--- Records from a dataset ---
--- --- ---
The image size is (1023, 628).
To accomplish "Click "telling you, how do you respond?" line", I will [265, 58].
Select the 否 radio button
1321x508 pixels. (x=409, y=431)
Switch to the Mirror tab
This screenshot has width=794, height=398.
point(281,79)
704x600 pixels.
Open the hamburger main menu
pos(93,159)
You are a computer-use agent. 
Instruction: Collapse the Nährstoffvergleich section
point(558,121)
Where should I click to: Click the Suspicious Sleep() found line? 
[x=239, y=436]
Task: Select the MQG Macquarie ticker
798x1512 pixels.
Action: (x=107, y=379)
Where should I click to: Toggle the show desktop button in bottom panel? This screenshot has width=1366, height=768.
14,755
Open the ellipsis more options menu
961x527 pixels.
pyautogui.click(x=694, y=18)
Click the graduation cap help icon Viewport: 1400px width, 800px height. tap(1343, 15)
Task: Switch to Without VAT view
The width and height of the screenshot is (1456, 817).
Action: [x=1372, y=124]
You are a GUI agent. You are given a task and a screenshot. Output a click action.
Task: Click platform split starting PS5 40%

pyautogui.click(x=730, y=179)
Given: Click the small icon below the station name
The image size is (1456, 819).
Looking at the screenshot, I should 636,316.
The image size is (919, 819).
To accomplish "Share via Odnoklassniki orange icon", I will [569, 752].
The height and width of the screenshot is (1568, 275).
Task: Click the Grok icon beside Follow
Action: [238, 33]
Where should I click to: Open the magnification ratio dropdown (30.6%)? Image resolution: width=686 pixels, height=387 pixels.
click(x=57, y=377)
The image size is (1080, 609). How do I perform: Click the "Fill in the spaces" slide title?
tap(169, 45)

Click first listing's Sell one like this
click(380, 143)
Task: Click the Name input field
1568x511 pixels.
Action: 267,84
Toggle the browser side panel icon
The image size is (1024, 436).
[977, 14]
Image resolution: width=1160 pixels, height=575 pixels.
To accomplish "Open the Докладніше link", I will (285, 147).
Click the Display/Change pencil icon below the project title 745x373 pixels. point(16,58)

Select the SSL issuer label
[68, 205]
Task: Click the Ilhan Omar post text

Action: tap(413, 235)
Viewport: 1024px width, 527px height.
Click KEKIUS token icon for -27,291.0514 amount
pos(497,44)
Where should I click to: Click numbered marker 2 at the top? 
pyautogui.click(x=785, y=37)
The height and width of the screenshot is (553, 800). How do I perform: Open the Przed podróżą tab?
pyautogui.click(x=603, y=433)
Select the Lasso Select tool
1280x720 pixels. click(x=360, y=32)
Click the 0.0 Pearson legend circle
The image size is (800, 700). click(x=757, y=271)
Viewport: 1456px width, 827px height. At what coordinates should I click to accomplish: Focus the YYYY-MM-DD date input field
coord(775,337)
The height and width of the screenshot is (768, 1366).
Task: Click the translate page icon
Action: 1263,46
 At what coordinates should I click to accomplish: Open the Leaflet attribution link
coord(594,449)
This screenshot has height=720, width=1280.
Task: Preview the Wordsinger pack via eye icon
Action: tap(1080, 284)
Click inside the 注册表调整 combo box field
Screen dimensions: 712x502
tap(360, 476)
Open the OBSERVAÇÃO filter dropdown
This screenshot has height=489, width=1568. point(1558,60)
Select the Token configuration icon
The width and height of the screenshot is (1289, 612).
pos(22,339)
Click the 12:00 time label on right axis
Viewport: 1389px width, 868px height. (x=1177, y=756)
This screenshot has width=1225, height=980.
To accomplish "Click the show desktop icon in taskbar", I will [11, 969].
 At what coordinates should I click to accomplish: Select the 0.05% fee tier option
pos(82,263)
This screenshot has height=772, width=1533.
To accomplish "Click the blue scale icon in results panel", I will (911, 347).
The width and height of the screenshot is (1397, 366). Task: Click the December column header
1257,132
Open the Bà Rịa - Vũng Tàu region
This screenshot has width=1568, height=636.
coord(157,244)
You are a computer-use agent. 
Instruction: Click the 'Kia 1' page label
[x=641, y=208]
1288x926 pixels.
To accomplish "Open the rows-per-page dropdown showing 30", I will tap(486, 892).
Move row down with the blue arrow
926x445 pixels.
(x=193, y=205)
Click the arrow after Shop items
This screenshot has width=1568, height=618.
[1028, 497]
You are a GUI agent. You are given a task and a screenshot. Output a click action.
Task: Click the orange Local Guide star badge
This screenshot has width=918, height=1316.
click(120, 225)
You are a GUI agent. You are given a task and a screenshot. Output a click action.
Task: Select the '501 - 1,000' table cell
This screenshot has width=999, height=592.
--- --- ---
--- Your instructions ---
Counting every line of the records above that has the word "blue", state the total and give nothing besides it.

--- Exercise output ---
2